Fresh Air, Richard MyersThe jacket follows the house style for Handsel Press, with a cream coloured background and a square design placed a little lower than central. This design shows a black half circle, like a hill. On its edge are four more circles, white in the half that goes below the circumference, black in the half that is above. In the sky is a black circle. On the black hill is a white circle. In the 'sky' area to the right the word 'poetry' is written in black, in a handwriting font, uncapitalised. The pamphlet title is at the top of the jacket, well above the square design. The author's name is in small grey caps at the foot of the jacket well below the design. Title and name are centred.

Handsel Press, 2021     £5.00

Leaving a clear view

One of the things these poems do well, is observe females, in a specific moment in a specific relationship, often with a male.
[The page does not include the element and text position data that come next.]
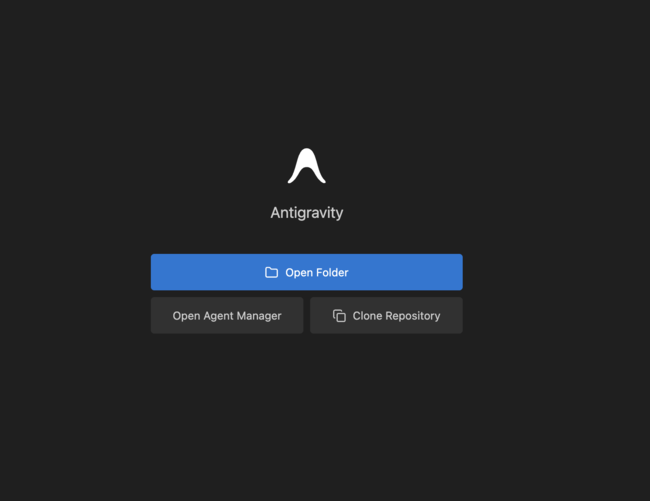The height and width of the screenshot is (501, 650).
Task: Click the Antigravity title text
Action: tap(306, 213)
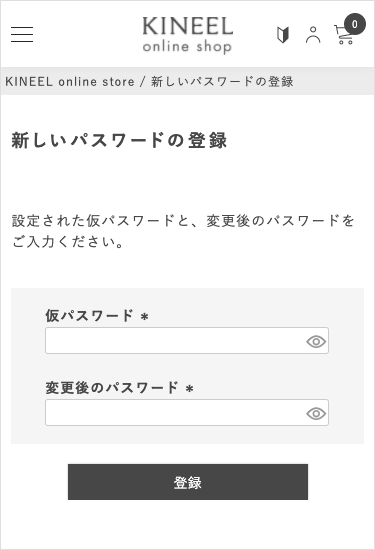The image size is (375, 550).
Task: Open the account person icon
Action: (313, 35)
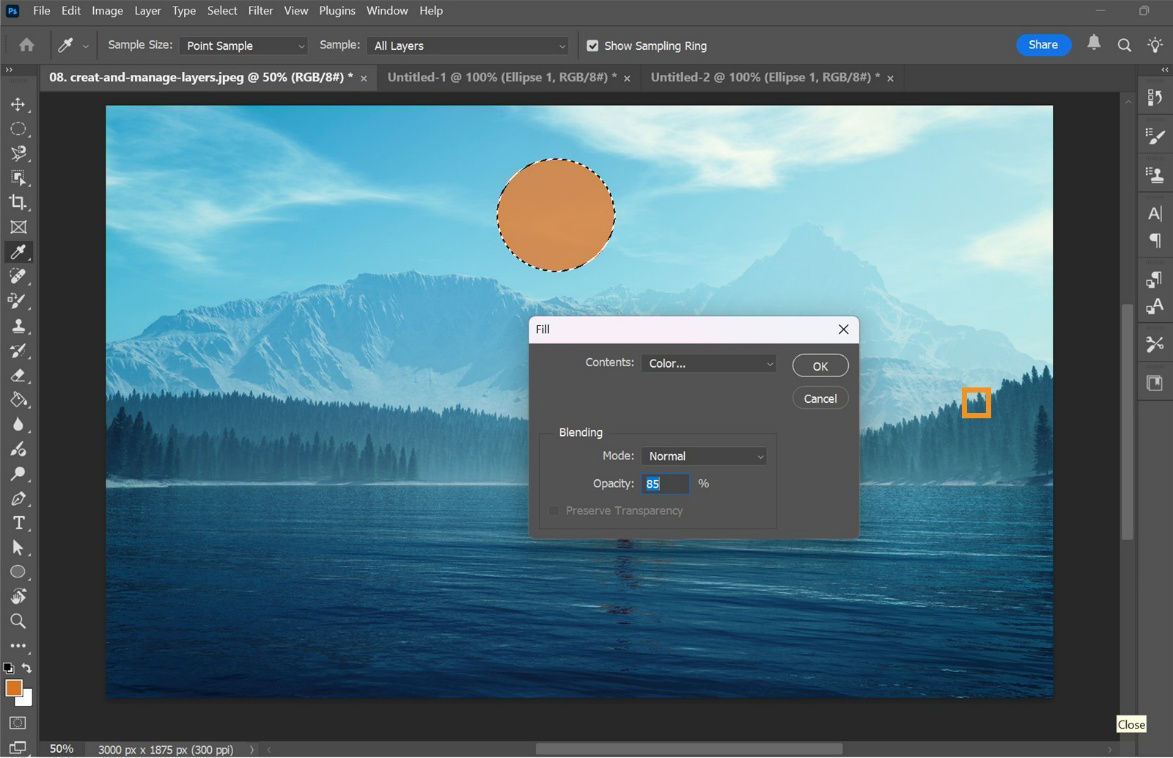Viewport: 1173px width, 758px height.
Task: Open the Zoom tool
Action: (18, 621)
In ‘Angel of the Sheep Pen’:

Such is the shepherdess this century,
no dreaming on sunny slopes
with ewes and lambs at play, no lyre,
no flirting with the farmer’s son,
but dogged surrender to the round
of dagging, dousing, nursing, weighing

The shepherdess works unaware of being observed, unlike the woman on stage in ‘Country Girl’

                     Her voice,
every note exemplary, cracks, lingers
rewardingly on self-pity,

pulling heart strings round the room.

But what the narrator really wants to draw to the reader’s attention to is that while the shepherdess’s ‘dilated pupils lure. / Her brown irises are / dead as a frosted farmyard’. This is not a judgement, just an observation, presented in neither condemning nor condoning tone. The same dispassionate tone inhabits the comment on the woman (not the wife) who is crying in ‘A funeral’:

That woman weeping
behind his wife held him in high esteem,
and more, if words that slipped
vermillion lips were true.

And it’s not just human females that are observed. In ‘Fleecing the Ladies’:

Wild-eyed ladies of the hills
wriggle, push and jump
in the queue to the shearing board.

Similarly, in ‘Thor’, there’s the ‘chatter of hens re-sorting the pecking order’ while Agneta and Justina resisting the advances of Thor (the Shetland ram).

But for me, the most memorable relationship between female and male comes in ‘The Knacker’:

He was late, dithered at the entrance gate,
came down as far as the hard ground allowed.
She ate eagerly from a yellow bucket.

He scratched her head, tipped pail, laid gun
so gently to forehead. A crack, her life gone.

Does this man, who presumably kills often, retain a gentle reverence for this female creature’s life? Or does he just want the job done fast, with minimum fuss, so he can get paid and be gone? Once again, the narrator makes no judgement, just shows, then steps out of the way to let the reader decide.